In ‘What Saint Paul Really Said’, N.T.Wright draws attention to how ‘the gospel’ is popularly understood in Romans. This is shown up by the way chapter 1 of Romans is often presented, where the ‘theme’ of the letter is taken to be verses 16 & 17, as a kind of definition of the gospel. Here, the gospel is seen as an inner, personal transaction of ‘righteousness’ which takes place when we exercise faith in Christ. But as Wright points out, ‘the righteousness of God’, a key phrase throughout the letter, is not something he gives to us as a commodity, or as part of his being, but is a way of describing how he has been faithful to the covenant, and fulfilled its purpose in Jesus.

Pursuing this line of enquiry, which rests on an understanding of the background of 2nd Temple Judaism and its 1st century expectations, our focus in reading Romans changes. Instead of seeing it as a personal manual of salvation, an explanation of how the gospel works in my life or yours (which is, not unreasonably, what we nevertheless do want to know), we start with seeing Romans as a great statement of God’s faithfulness to the covenant - which is the broader meaning of ‘righteousness’. This was what Israel wanted to know in the 1st century, in the light of a history in which God’s faithfulness to the covenant in the present seemed obscure, and lacking completion. This approach integrates the letter - especially when we get to 9-11, which can then be seen not as an afterthought, but at the heart of the argument.

Bearing these thoughts in mind, we can come to a fresh understanding of the gospel as it is set out in the opening verses of Romans chapter one. The focus is now on the Son of God, the meaning of which at this stage does not need to be pressed beyond its significance for Jesus as messianic representative of Israel. The key event concerning Jesus as set out in these opening verses was his resurrection from the dead. He is a descendant of David, and the bearer of the promises made to David, but already we are seeing that his identity goes beyond the simply human.
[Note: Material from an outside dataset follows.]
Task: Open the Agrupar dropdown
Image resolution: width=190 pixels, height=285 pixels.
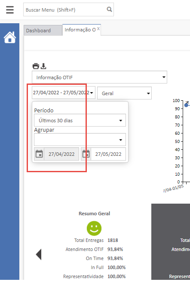Action: tap(80, 139)
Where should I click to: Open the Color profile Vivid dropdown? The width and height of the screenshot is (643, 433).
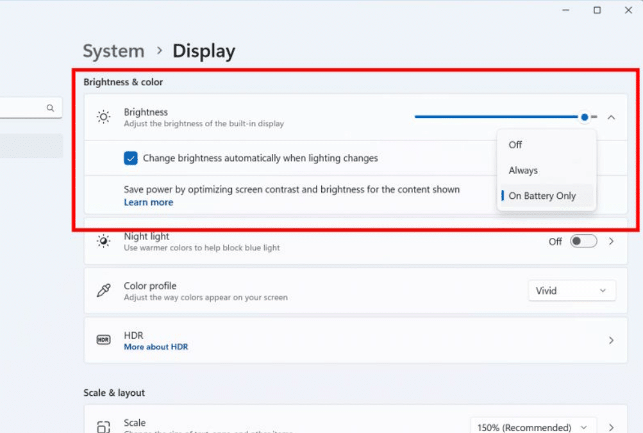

He is Jesus Christ our Lord - where Lord has inevitable connotations of deity - being the same word, Kurios, that is used for YHWH in the Septuagint OT. Paul cannot avoid talking about Jesus without placing him, as Wright says, ‘on the divine side of the equation’. Further, this declaration of who Jesus is and what he has done leads Paul to describe his own appointed task as the herald of the gospel, calling all people everywhere to ‘the obedience of faith’ in Jesus.

Paul does not envisage a gospel in which obedience and faith can in any way be separated. But this is often the outcome of the way the gospel has been presented in its popular form. In one popular means of presenting the gospel, a response of faith is urged on the hearers, once it has been explained how Jesus can change our lives. The implications of obedience tend to become a later issue - and a contentious issue to some, who had assumed that the gospel was something entirely for their personal benefit, not a challenge to their way of life which entailed obedience to Jesus as Lord.

So this is how it works out. In the gospel, we are looking at the larger narrative, the rumbling issue of sin and death which had been the underlying problem for the people of God throughout the OT, and has its origins in the fall story. Paul recapitulates this history in various ways in Romans; he does it in chapter 1, sketching out the entire history of mankind in his skilful summary of contemporary gentile sin, which also back-handedly includes notorious historical instances of Jewish sin, almost without us (and them) realising it! He makes similar recapitulations of the history of sin in chapter 5 (12-21)and chapter 7 (where in 7-12, the working of the law echoes the outworking of disobedience to the original command of God in Eden).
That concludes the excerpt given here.